**What the exercise asks**: Copy the lines word for word. Begin at the line that contains "Open a new browser tab" and end with the final line of the data.

== Segment start ==

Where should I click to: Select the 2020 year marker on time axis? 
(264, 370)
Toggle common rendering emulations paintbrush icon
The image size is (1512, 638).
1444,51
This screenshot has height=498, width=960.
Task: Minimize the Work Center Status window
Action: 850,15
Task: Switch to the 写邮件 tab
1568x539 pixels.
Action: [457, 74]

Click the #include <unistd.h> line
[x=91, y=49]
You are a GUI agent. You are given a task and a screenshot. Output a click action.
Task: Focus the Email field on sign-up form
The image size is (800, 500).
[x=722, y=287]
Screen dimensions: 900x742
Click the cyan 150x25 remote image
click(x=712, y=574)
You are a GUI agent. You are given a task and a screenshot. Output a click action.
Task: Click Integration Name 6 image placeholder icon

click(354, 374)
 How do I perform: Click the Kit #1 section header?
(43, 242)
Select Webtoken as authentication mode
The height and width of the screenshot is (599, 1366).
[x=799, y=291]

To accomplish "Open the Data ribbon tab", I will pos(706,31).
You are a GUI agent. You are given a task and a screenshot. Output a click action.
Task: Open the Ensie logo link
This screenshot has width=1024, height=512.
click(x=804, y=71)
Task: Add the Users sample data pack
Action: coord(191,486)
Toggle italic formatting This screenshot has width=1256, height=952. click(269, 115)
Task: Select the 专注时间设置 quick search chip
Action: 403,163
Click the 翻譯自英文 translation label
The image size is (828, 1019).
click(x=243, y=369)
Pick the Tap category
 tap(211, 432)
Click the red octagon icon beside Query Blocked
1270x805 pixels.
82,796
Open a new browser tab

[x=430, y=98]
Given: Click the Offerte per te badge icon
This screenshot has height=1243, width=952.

== Segment end ==

**Task output**:
Open a new browser tab

[x=430, y=98]
Given: Click the Offerte per te badge icon
This screenshot has height=1243, width=952.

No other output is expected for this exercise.